David Currie takes over Chairmanship of Advertising Standards Authority
Lord David Currie of Marylebone is the new Chairman of the Advertising Standards Authority (ASA).
Currie takes the reigns of the 55 year-old regulator as it continues to pursue its strategy of proactively tackling irresponsible advertising. In the first half of 2017, 3,034 ads were changed or withdrawn (up 88% compared to the same period in 2016).
An accomplished regulator, Currie acted as the inaugural Chairman of both Ofcom and the Competition and Markets Authority. He sits in the House of Lords as a cross-bencher.
As Chairman, he will lead the 13-member ASA Council, Board of the ASA and the body that rules on whether to uphold complaints about ads. Over the first six months of 2017, the ASA processed 13,131 complaints about 9,487 ads, with 11% more cases resolved compared to the same period in 2016.
The ASA Council also oversees much of the regulator’s proactive work, with recent initiatives including: tougher standards on broadband prices in ads to ensure consumers aren’t misled; research into how consumers understand “was” and “now” prices to establish whether more needs to be done to avoid them feeling misled; and a commitment in 2018 to new standards that will remove harmful gender stereotypes in ads.

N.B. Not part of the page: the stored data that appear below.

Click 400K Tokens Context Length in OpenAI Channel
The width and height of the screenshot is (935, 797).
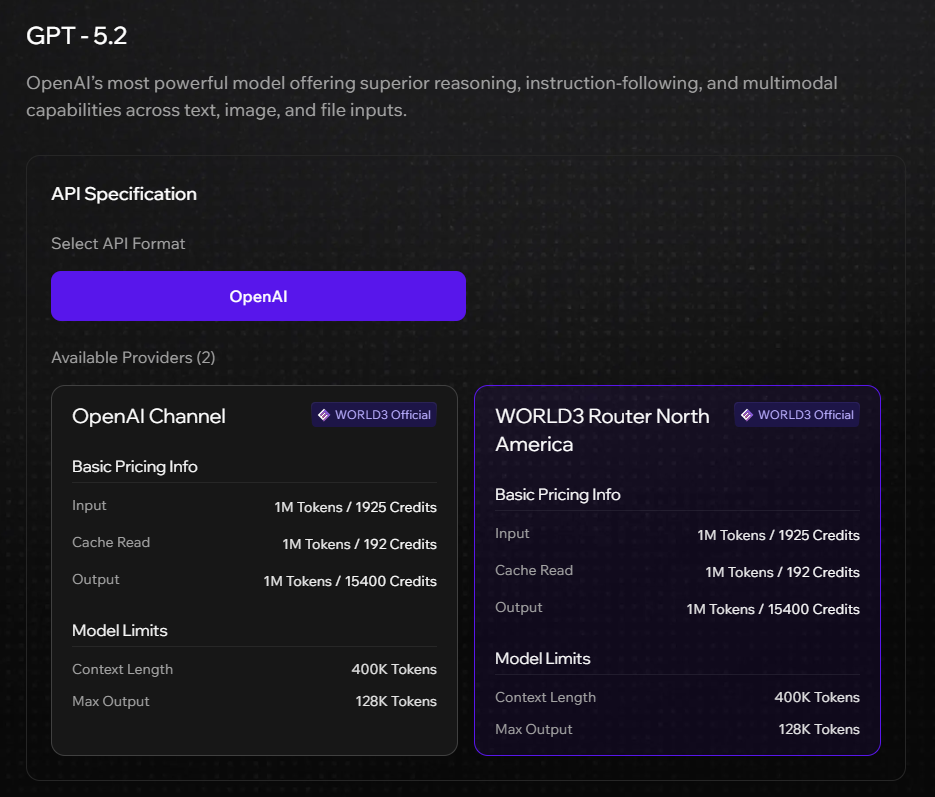[394, 669]
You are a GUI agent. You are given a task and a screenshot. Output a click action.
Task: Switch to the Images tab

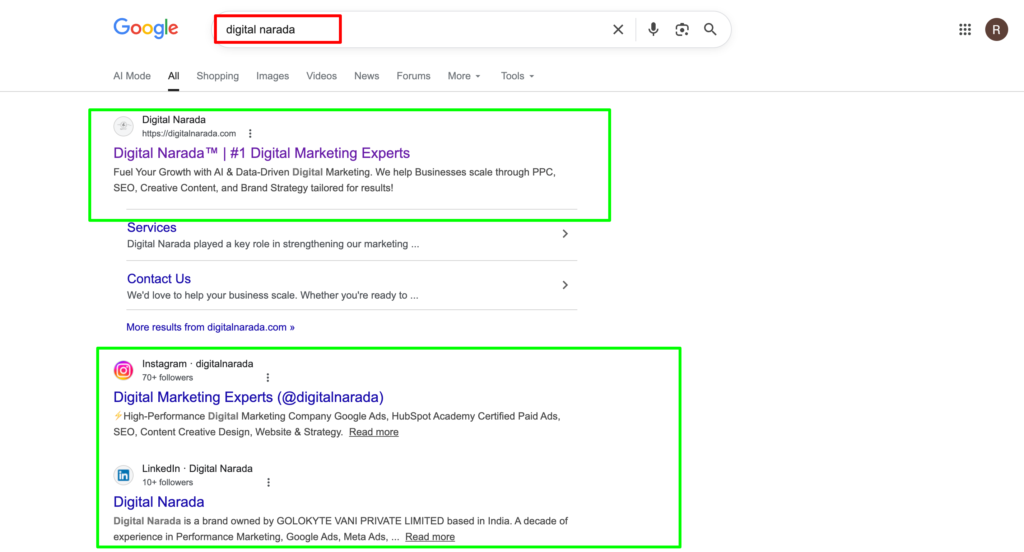pyautogui.click(x=272, y=76)
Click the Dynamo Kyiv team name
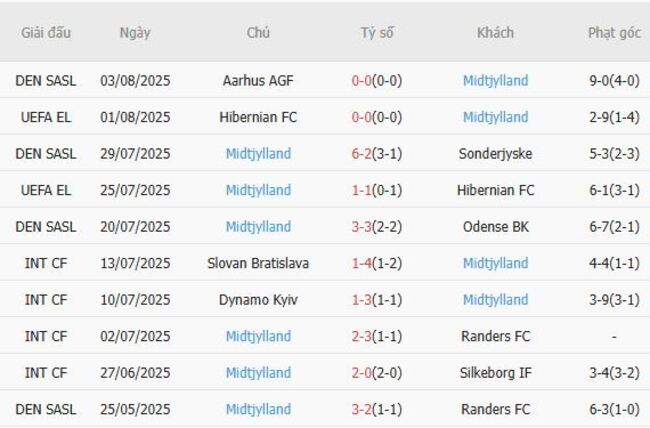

David Currie takes over the Chairmanship of the Regulator following the decade-long leadership of former Cabinet Minister Lord Chris Smith of Finsbury. During that period, the ASA handled 294,000 complaints from consumers about 167,000 ads; secured the amendment or withdrawal of 35,000 ads; and delivered over 1,273,000 pieces of training to advertisers on the ad rules.
Over that same period, the ASA extended its remit to cover ads on companies’ own websites and social media platforms. In the five years since that change, regulation of those ads has come to account for nearly half of the ASA’s regulation and one in three of all cases resolved.
David Currie commented on the role of the ASA and his new position: “The vast majority of ads in the UK are responsible, but where an ad is misleading, harmful or offensive, the ASA is here to put it right. As I take up the Chairmanship of the ASA, newer forms of online advertising continue to gain ground, including native and influencer ads and those that target consumers’ preferences.
“Across all of these spheres, as well as in the traditional media, the ASA’s mission remains the same – to make every UK ad a responsible ad”, he continued.